The former, activity, can be easily counted with a set of purely quantitative metrics (e.g. the number of discussions joined or posts added). By contrast, participation value is tough to be automatically indicated and appraised. To tackle this problem, we suggest providing users with the option to individually assess posts value. Used systematically, such a feature will help to measure the quality of users’ entries, make appraisal fairer and eventually motivate employees to cooperate.
It measures and assesses against collaboration KPIs
With a system of quantitative indicators, a company can actually measure and reward collaboration, the intangible part of work. Collaboration software can be tuned to support a wide range of collaboration KPIs, including:
- The number of discussions joined
- The number of posts / comments added. A quick tip: to avoid the bias caused by over-commenting in a single discussion thread, you can introduce corrections based on counting no more than, say, 5 comments per discussion.
- The number of long posts (i.e. only the ones with, say, 200+ characters are counted)
- The number of useful posts (i.e. only the ones surpassing a certain threshold – say, 7/10 score, are counted)
- The number of high-value posts (only the most valuable ones are counted, e.g. the ones scoring 9/10 or 10/10)
For sure, this list of KPIs can be extended. But there is still one important question: how to pinpoint only the metrics that matter to your particular business?
We suggest analyzing how relevant KPIs are by comparing them with your company’s performance indicators. For example, if the software systematically finds no correlation between team / department productivity and certain collaboration metrics, such as the number of discussions joined per user, then why track it? Though this approach requires additional time and effort, eventually you’ll come up with a set of the best collaboration metrics for particular departments or the business in general.
Reward only true key collaborators
Unfortunately, it’s hardly possible to completely rely on software for tracking collaboration results. Why not? The answer lies in our human nature: once appraisal becomes automated, some employees will try to trick the system to get rewards with less efforts.
For instance, if the system is focused on quantitative indicators, an employee can get higher scores by making low-value posts or formally participating in a bunch of discussions. This isn’t harmful for the company as it is, yet such trickery devaluates other employees’ effort and thus discourages them from participation. To prevent unfair rewards, you can introduce regular manual checks of top collaboration scorers.
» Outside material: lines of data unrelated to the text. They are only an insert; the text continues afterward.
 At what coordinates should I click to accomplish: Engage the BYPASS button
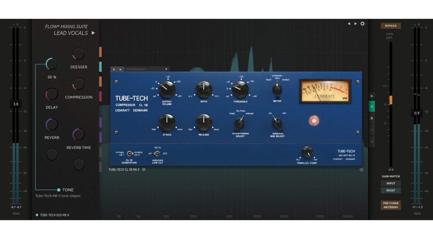[391, 26]
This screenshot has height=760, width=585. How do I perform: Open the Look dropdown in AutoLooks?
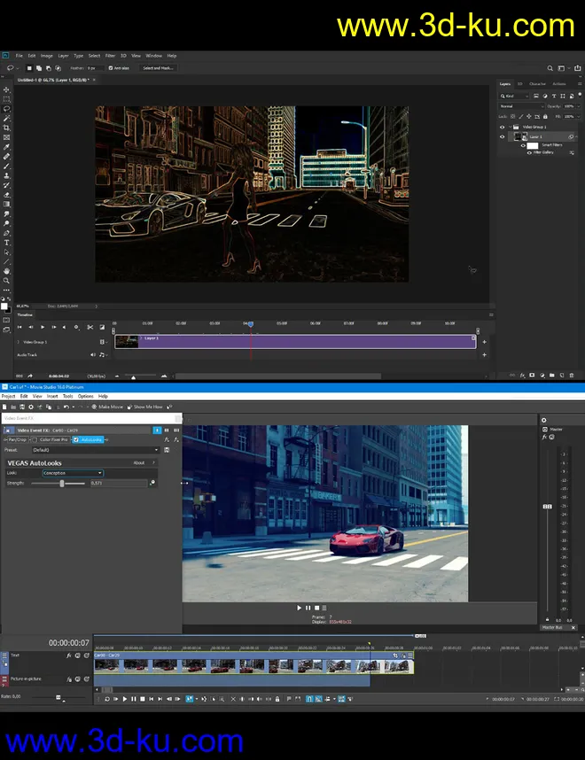73,473
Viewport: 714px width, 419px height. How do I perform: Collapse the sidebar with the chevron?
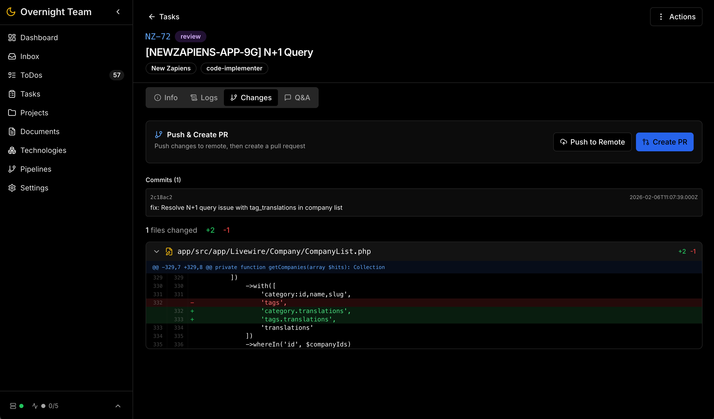[118, 12]
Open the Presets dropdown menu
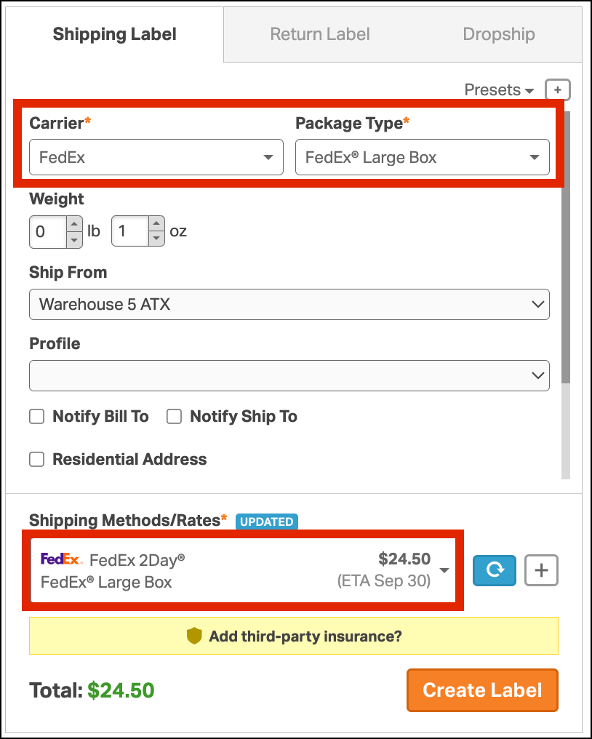 tap(500, 90)
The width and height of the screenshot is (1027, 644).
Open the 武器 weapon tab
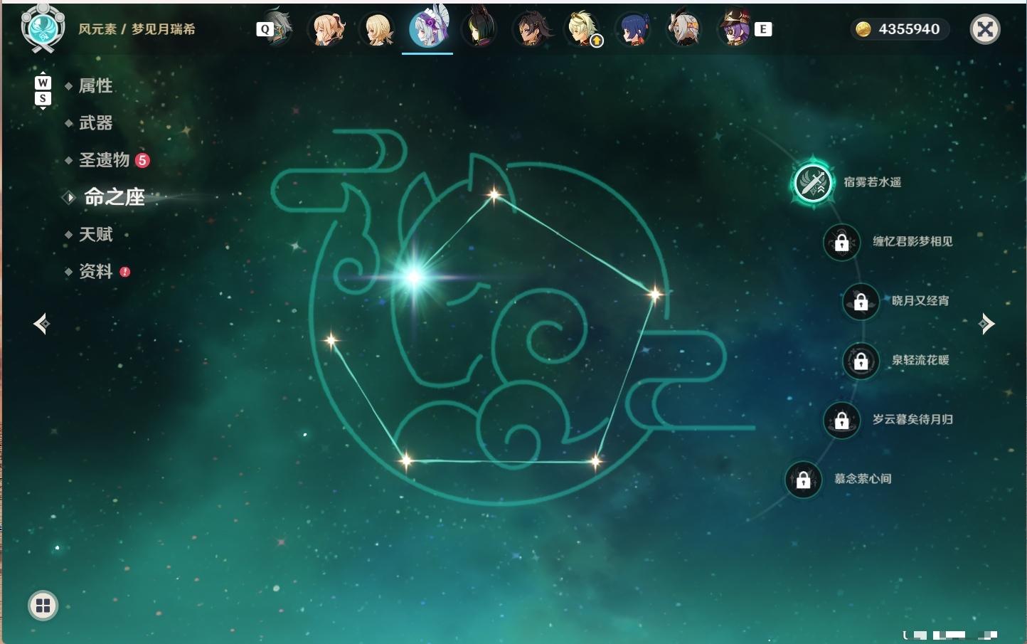pos(95,123)
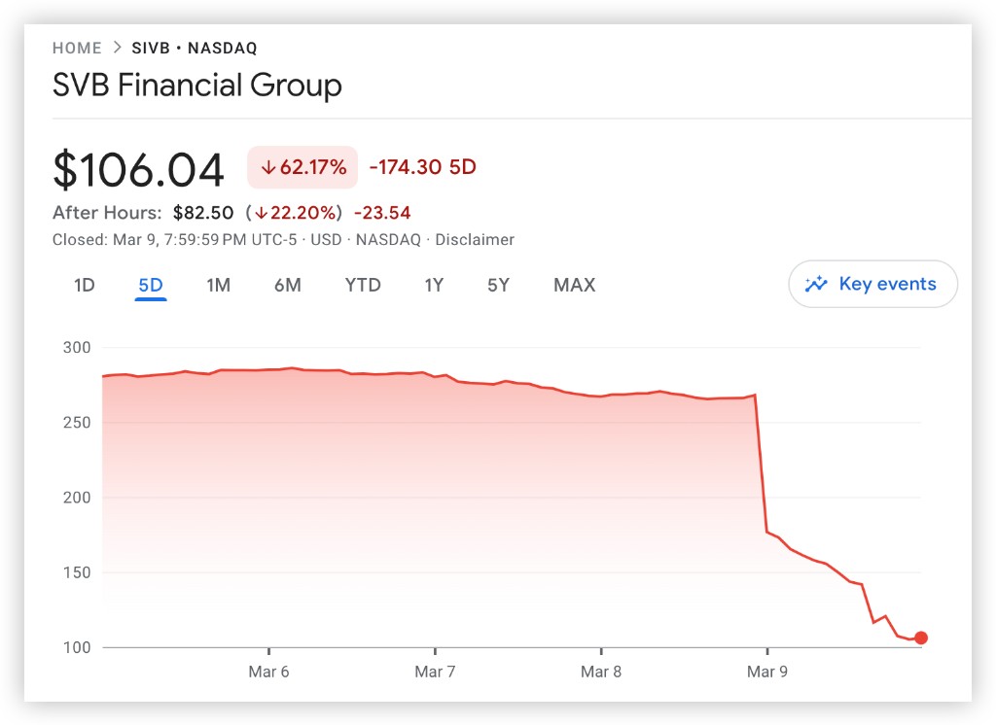Show the 1Y price range
Image resolution: width=996 pixels, height=725 pixels.
[x=434, y=286]
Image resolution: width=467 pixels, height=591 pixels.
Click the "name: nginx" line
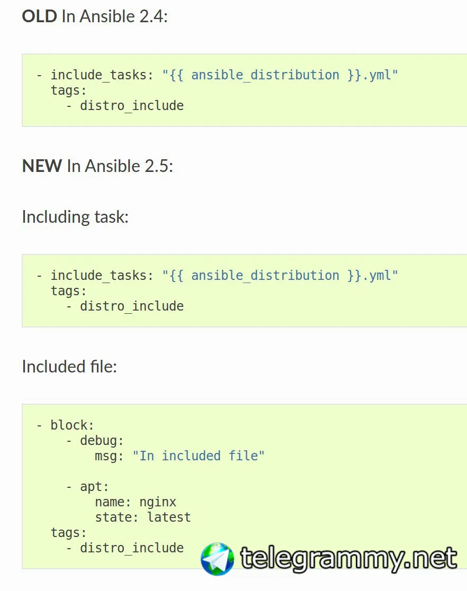[x=136, y=502]
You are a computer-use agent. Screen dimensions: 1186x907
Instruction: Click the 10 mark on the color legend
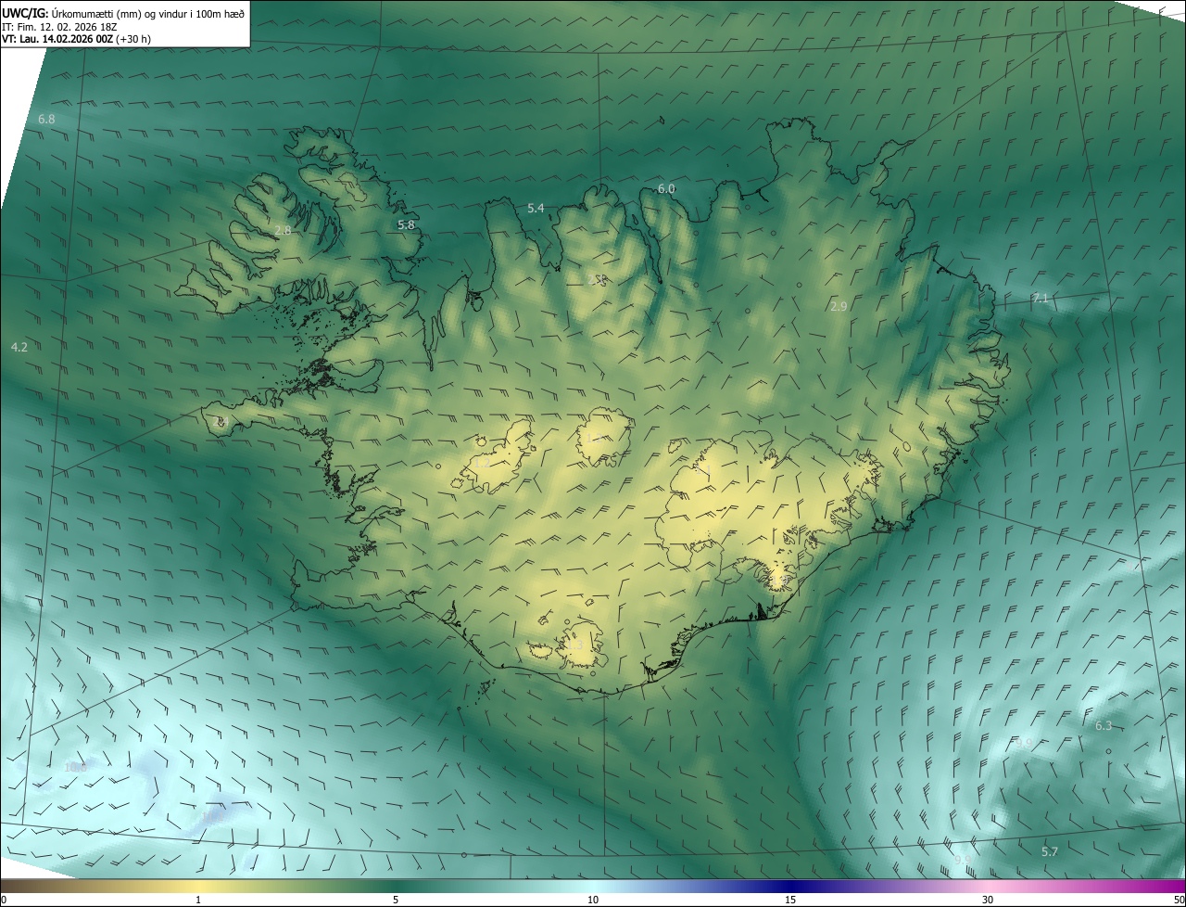[x=593, y=900]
Look into collaboration outcomes
The analysis of correlation between collaboration metrics and other KPIs can help a company to learn how collaboration contributes to the performance of their individual employees as well as the entire enterprise. Let’s consider a few examples.
For an employee-focused analysis, collaborative custom software can pick out those who read high-value posts and analyze the relationship between their improved productivity and the number of readings of particular posts. If there’s a strong relationship, the authors of such posts can be rewarded.
Tracking e-collaboration effects on the entire company can help to learn where it makes sense financially to invest in collaboration tools. To illustrate, consider a manufacturer that engages their QA specialists in e-collaboration; the system measures collaborative effort (in terms of time spent or content shared) and analyzes its correlation with the company’s performance indicators, e.g. a drop in the cost of poor quality. This way, the company gets approximate but measurable results of increased e-collaboration, which in our example will be equal to the costs saved.
Motivating employees to closely cooperate rests on a constant analysis and recognition of their cooperative activities. Fortunately, collaboration software can be a reliable assistant in making cooperative efforts transparent as it automates the analysis of how employee-specific cooperation contributes to the company’s overall success.